§ **EXERCISE DIRECTIONS**
From the line that contains "Task: Open the Açık status dropdown" to the final line of the entries below, write out every line exactly as it appears, and nothing else.
********************
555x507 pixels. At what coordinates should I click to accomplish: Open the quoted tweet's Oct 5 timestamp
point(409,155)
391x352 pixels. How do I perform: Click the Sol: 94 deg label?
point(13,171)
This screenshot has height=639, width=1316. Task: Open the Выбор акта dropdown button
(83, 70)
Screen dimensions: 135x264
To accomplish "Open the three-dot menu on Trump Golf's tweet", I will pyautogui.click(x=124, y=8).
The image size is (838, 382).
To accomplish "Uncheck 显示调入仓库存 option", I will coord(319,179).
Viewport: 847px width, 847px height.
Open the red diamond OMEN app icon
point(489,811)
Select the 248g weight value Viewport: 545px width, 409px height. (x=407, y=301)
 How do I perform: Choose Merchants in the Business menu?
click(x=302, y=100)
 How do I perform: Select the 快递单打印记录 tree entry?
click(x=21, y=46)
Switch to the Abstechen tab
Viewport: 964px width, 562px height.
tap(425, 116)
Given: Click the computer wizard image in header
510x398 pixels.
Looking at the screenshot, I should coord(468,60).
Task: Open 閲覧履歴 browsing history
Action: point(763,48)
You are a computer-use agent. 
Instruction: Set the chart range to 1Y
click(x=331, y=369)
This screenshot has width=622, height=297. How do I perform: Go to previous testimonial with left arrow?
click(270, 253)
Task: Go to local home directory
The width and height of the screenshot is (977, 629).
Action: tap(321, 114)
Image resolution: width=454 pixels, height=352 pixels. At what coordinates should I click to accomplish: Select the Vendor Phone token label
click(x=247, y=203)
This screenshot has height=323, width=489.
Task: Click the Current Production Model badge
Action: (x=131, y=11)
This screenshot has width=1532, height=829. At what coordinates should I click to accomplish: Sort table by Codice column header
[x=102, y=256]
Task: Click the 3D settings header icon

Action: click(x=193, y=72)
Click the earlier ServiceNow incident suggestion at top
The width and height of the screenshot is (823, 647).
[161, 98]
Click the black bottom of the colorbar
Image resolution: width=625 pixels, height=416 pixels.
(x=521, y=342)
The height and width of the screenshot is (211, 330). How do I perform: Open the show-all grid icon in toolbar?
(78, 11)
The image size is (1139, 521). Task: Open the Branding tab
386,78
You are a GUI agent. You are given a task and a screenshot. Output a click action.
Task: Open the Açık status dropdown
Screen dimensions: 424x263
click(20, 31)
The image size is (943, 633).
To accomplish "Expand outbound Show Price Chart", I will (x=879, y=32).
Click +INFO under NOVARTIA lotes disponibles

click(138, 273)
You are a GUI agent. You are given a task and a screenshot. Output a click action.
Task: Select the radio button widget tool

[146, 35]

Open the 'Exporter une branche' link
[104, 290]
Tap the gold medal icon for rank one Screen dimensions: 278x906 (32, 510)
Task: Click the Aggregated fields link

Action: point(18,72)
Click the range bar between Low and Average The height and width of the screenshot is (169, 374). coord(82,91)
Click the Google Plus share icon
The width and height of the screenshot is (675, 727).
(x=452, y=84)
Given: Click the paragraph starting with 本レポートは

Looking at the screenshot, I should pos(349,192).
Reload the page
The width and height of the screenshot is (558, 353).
********************
§ **WRITTEN SOLUTION**
Task: Open the Açık status dropdown
Screen dimensions: 424x263
click(20, 31)
The image size is (943, 633).
To accomplish "Expand outbound Show Price Chart", I will (x=879, y=32).
Click +INFO under NOVARTIA lotes disponibles

click(138, 273)
You are a GUI agent. You are given a task and a screenshot. Output a click action.
Task: Select the radio button widget tool

[146, 35]

Open the 'Exporter une branche' link
[104, 290]
Tap the gold medal icon for rank one Screen dimensions: 278x906 (32, 510)
Task: Click the Aggregated fields link

Action: point(18,72)
Click the range bar between Low and Average The height and width of the screenshot is (169, 374). coord(82,91)
Click the Google Plus share icon
The width and height of the screenshot is (675, 727).
(x=452, y=84)
Given: Click the paragraph starting with 本レポートは

Looking at the screenshot, I should pos(349,192).
Reload the page
The width and height of the screenshot is (558, 353).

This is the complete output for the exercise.